Nick Ivins
nthirteen@hotmail.com
Derrida and Frankenstein
Mary Shelley's Frankenstein incorporates elements of science, religion, and
the fear of both. Dr. Victor Frankenstein is the obsessive and self-centered
creator of a monster centered in others. As the creature has a progenitor but
no actual parentage he is more evident as a concept than a person and will be
treated as such. As this story is positioned on the eve of empirical "actual"
science's transformation from pseudo-science and superstition, the creature
will encompass both forms of science in their mutual opposition to Nature. In
Frankenstein, alchemy, galvanism, and a crude from of empirical observation
and experimentation represent Science (capitalized [in both senses of the word])
and Science's object to "penetrate into the recesses of nature . . . ascend
into the heavens"(Frankenstein 33). The rapacious hunger of "Science"
ravages a gendered Nature and usurps the power of God (or Creation; used interchangeably
here) by "command[ing] the thunders of heaven"(ibid.). Shelley opposes
Science (embodied by the Creature) to Nature and to God/Creation. However, Shelley
separates Man, Science, Nature, and God in Frankenstein. Man creates Science
to control God's Nature in an important paradox of implication. The first implication
is that Science is somehow not "of" Nature as control is exerted by
a force/object anterior to the object controlled or manipulated. Derrida's interpretation
of Rousseau's "dangerous supplement"(Of Grammatology 149) is at work
especially within the frames of creation (as the Creature and as Man's creation
of Science). Man has created an imperfect being reinforcing God's design referentially
through its absence; he does this with a system at once imperfect and supplementary.
Man has somehow usurped God's control of Nature (however ineptly), which raises
an important group of questions: Can God be usurped? Is God present in Frankenstein?
Is Dr. Frankenstein in fact usurping God? One interpretation: God creates Nature
and within Nature is Science. Science cannot be exterior to Nature and cannot
exert control. Dr. Frankenstein is a natural aberration and is dealt with by
Nature. Second interpretation: God somehow opposes Nature by creating Science
and Nature corrects God. Third Interpretation: Man opposes Nature and God and
creates Science. Mary Shelley has created a variety of opposing circumstances
perhaps "rooted" in the 19th century "scientific" tradition.
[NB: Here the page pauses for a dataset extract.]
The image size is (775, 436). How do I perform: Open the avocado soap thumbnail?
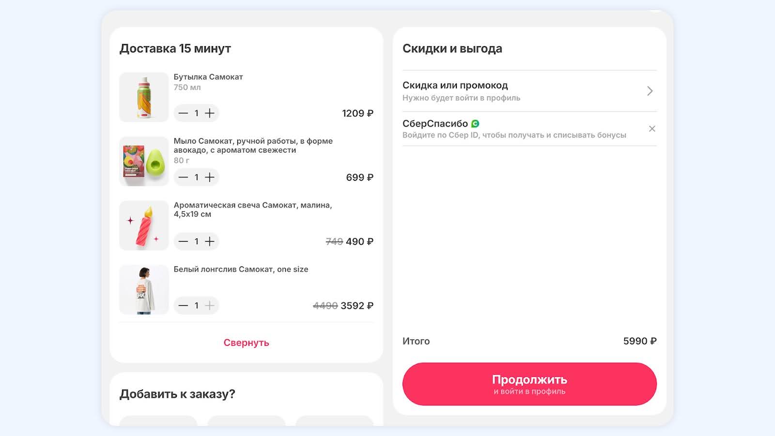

God and Science are also alike in almost every representation in their mutual
opposition to Nature. God allows Science to arise and Science opposes nature
by the "fault" of its own existence (not unlike the Creature). In
an interesting oblique reference, this feminized Nature "repels" (literally
and figuratively) Man and "absorbs" his scientific creation.
Works Cited:
Derrida, Jacques. Of Grammatology. Trans. Gayatri Chakravorty Spivak. John Hopkins University Press, 1976.
Shelley, Mary. Frankenstein. Bantam Classic Edition, 1981.